Toda su vida estuvo torturado por los recuerdos, esperanzas y aspiraciones, pero nunca encontrando la paz, como si la felicidad no fuera para él. «No puede creer ni estar cómodo con su incredulidad, y es demasiado honesto y valiente para no tratar de ser lo uno o lo otro», dijo Hawthorne.

«Moby Dick» es en la superficie un libro sobre una ballena; todo lo que se sabe del leviatán está aquí escrito, anatomía, hábitos, variedades, importancia económica, captura y transformación en aceite; cazar ballenas era la ocupación que luego sustituiría la búsqueda de oro, y luego la construcción de ferrocarriles y luego la construcción de aviones.

La historia llana de la novela es simple: el narrador, Ismael, deja a Nantucket en el ballenero Pequod, comandado por el Capitán Ahab, quien ha perdido una pierna en un combate con una inmensa ballena blanca; la ballena escapó; rumiar sobre su mala fortuna y su sed de venganza hacen de Ahab un monomaniático: su único deseo es matar a la ballena blanca, y la historia es la ansiosa e indetenible búsqueda de Moby Dick por un capitán enloquecido a la cabeza de una salvaje tripulación.
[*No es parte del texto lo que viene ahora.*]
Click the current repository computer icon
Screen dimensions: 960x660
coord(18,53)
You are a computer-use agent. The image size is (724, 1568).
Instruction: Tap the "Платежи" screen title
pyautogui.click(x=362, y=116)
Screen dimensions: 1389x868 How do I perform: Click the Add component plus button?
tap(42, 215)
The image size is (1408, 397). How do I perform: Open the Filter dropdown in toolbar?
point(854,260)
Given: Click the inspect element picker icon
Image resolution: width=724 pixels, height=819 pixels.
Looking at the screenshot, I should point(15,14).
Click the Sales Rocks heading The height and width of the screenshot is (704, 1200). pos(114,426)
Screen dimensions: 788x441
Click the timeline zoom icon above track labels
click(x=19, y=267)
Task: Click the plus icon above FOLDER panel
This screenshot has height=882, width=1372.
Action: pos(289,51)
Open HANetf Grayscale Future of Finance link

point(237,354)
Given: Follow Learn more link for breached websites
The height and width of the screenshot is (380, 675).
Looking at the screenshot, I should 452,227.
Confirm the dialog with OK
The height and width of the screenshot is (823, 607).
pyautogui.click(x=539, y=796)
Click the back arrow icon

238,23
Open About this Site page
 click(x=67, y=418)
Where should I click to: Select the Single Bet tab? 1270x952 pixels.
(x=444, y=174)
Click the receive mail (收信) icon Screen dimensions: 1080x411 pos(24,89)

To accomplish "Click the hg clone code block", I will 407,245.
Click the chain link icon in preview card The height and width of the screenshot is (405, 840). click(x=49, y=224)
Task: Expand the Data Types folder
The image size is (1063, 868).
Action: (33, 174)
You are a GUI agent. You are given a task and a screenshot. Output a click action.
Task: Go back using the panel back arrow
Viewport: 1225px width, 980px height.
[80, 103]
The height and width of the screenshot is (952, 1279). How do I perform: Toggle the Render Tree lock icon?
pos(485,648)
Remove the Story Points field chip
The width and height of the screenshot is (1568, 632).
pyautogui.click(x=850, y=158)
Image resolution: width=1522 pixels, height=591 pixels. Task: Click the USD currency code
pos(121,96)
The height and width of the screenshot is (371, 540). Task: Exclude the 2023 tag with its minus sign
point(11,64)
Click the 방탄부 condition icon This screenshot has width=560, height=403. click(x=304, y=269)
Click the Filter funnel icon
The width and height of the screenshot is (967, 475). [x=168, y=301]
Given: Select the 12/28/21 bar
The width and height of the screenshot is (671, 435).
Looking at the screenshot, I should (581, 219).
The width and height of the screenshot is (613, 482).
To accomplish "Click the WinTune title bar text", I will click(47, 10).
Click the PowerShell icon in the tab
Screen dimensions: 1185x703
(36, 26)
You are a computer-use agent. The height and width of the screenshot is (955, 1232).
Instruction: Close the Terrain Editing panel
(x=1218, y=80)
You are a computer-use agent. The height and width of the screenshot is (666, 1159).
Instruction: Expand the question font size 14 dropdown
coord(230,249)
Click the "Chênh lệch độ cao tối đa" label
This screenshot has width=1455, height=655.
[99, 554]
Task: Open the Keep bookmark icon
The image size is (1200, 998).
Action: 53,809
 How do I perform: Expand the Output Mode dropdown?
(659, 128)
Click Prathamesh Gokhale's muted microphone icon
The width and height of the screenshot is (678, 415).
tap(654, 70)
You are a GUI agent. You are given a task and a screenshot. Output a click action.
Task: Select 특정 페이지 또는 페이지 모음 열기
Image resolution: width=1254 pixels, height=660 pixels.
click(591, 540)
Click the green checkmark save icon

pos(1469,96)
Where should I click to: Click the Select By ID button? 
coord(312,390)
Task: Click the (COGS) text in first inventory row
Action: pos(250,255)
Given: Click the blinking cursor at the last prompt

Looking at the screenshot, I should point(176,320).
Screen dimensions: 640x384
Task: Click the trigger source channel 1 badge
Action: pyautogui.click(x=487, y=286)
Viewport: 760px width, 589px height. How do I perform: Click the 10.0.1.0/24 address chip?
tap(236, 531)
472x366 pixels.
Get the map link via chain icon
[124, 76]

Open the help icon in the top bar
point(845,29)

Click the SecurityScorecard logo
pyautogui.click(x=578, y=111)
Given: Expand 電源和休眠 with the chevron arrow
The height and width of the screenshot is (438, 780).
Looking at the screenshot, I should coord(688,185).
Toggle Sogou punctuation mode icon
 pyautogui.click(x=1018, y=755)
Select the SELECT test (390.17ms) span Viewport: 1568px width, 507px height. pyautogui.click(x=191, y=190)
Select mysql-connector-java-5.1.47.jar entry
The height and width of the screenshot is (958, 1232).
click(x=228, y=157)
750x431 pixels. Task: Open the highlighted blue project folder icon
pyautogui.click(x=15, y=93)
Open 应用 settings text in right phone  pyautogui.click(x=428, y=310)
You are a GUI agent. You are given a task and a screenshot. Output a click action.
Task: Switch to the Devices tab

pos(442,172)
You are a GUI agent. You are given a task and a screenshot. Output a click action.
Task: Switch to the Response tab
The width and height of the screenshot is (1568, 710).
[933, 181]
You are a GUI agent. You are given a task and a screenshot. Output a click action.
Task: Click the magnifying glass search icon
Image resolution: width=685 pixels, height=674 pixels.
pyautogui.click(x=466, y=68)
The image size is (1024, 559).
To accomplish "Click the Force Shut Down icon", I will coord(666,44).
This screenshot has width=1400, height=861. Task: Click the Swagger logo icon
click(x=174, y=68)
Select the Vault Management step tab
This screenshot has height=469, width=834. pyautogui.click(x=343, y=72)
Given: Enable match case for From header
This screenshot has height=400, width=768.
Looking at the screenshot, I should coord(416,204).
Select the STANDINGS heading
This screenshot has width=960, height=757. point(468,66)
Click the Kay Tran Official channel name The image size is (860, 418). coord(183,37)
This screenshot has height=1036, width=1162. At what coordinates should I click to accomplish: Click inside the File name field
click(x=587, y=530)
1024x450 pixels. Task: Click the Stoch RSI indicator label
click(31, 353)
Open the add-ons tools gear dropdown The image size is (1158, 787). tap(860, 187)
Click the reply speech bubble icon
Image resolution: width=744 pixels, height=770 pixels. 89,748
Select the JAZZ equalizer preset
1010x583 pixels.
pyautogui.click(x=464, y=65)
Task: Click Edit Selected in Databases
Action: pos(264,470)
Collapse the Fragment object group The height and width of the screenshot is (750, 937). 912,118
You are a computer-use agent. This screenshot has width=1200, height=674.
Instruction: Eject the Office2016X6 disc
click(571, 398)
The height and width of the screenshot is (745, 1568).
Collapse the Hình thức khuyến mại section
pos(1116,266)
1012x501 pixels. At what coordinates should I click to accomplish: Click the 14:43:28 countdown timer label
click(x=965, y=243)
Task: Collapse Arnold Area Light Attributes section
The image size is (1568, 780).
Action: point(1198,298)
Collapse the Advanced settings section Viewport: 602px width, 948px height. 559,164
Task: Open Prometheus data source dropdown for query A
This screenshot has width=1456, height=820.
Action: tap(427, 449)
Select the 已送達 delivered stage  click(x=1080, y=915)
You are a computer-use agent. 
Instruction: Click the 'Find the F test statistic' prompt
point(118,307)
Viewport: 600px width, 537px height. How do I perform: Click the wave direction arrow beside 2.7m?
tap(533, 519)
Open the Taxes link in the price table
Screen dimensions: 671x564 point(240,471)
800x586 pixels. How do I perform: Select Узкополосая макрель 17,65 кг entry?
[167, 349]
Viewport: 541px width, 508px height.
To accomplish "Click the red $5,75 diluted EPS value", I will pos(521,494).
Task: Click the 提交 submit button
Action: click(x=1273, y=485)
Pero los hechos llanos y la narrativa simple no es todo; hasta puede leerse sin ver nada más. Pero el lector agudo no avanza mucho antes de sentir que hay más en la historia que lo que las meras palabras indican.

El simbolismo aparece, hay episodios alegóricos; Moby Dick representa el mal; el océano la vida; y el Capitán Ahab el alma inconquistable del hombre.

La larga búsqueda de Moby Dick, el contraste y la catástrofe final son la representación alegórica del espíritu del hombre luchando cuerpo a cuerpo con el vasto problema del mal.

Melville dice: «La Ballena Blanca nadó ante él como la monomaníaca encarnación de todas aquellas agencias maliciosas que algunos hombres profundos sienten que se los comen».

En todo caso, aunque el análisis simbólico exacto sea imposible, el significado de «Moby Dick» no es más claro que el significado final de Hamlet.

Sea lo que sea que signifique la novela para diferentes personas –un viaje marino, un tratado sobre las ballenas o un estudio de psicología anormal- su lectura más sabia es como sinfonía o una épica del mar; más que prosa, es poesía con majestad y poder de gran verso; los personajes hablan con una fuerza y belleza rítmica no igualada desde los días de Shakespeare. Más que un libro, «Moby Dick» es una experiencia, grande, que se aprecia más en la fascinación de su lectura.